Staff Writer, New Jersey Jewish News

Miri Gold, left, with ARZA acting director Barbara Kavadias. 
Miri Gold, left, with ARZA acting director Barbara Kavadias. 

Miri Gold, spiritual leader of the Gezer Regional Council in Israel, told a gathering of Reform leaders that more and more Israelis are accepting liberal rabbis — but only after years of struggle.

She is the first non-Orthodox rabbi to be paid by the Israeli government, an achievement that did not come without a fight. For seven years, her case — filed by the Israel Movement for Reform and Progressive Judaism — wound its way through Israel’s court system. Filed in 2005, it ended in May 2012 with the agreement that Gold and up to 15 other non-Orthodox rabbis serving regional and farm councils around Israel would be paid — but with stipulations. Remuneration would come not from the Ministry of Religion, as is the case with Orthodox rabbis, but from the Culture and Sport Ministry. Further, as non-Orthodox rabbis, they would have no voice in halachic matters.
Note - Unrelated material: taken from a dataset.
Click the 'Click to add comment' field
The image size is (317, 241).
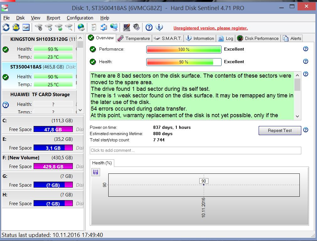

On Oct. 14 at the Renaissance Newark Airport Hotel, Gold spoke about her role in pursuing that lawsuit before members of the board of ARZA, the Reform movement’s Zionist arm. Describing her decision to take part in the legal proceedings, she said that after being asked, “I did not think about it for more than 10 seconds,” before saying yes.

Gold, a Detroit native who grew up in a Conservative congregation and made aliya to Kibbutz Gezer in 1977, also pointed out how far Israeli society has come since the suit started.
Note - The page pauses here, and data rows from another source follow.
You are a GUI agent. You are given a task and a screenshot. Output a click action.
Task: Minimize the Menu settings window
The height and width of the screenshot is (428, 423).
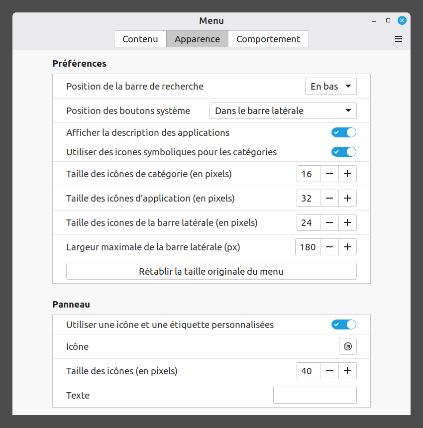click(x=374, y=21)
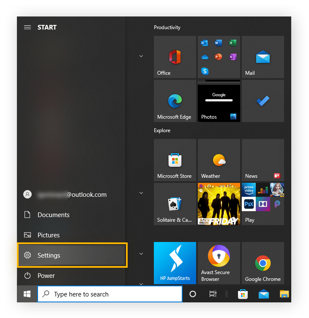The image size is (309, 318).
Task: Open the Power options
Action: point(46,275)
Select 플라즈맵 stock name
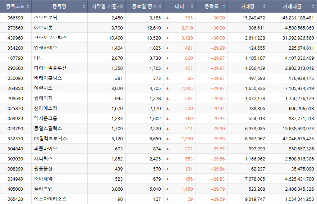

“At one time, people were perplexed about what we were trying to do,” she said. “Part of our challenge is to turn around those people who are indifferent to the issue of religious pluralism, to getting people more and more engaged — but that is happening naturally.”

Often, she said, Israelis who need a religious leader to officiate at a life-cycle event go to an Orthodox rabbi, even though they don’t follow Orthodox practice, because they think that is “the only legitimate option.” Now, she added, more and more Israelis accept that rabbis of the liberal streams should be available to officiate as such rituals as well, and agree that “as long as there is funding for the Orthodox, we should be funded too.”

One of the biggest problems, she said, is that it is not just that the ultra-Orthodox regard liberal rabbis as having “the wrong hashkafa,” or personal Jewish philosophy. “According to the ultra-Orthodox, anyone not trained and deemed kosher by them is not a rabbi. They are accusing me of doing the same thing as if I put up a shingle as a physician — Dr. Miri Gold — without any training. For them, JTS and HUC do not exist,” she said, referring to the Conservative Jewish Theological Seminary and the Reform Hebrew Union College-Jewish Institute of Religion, from which she received ordination.

Gold came to the United States for a speaking tour organized by ARZA to publicize both her own case and the work ARZA is doing to grow the Reform movement in Israel. During her time here, she is presenting programs mostly at Reform synagogues in nine states, including Temple B’nai Or in Morristown, where she spoke on Oct. 15.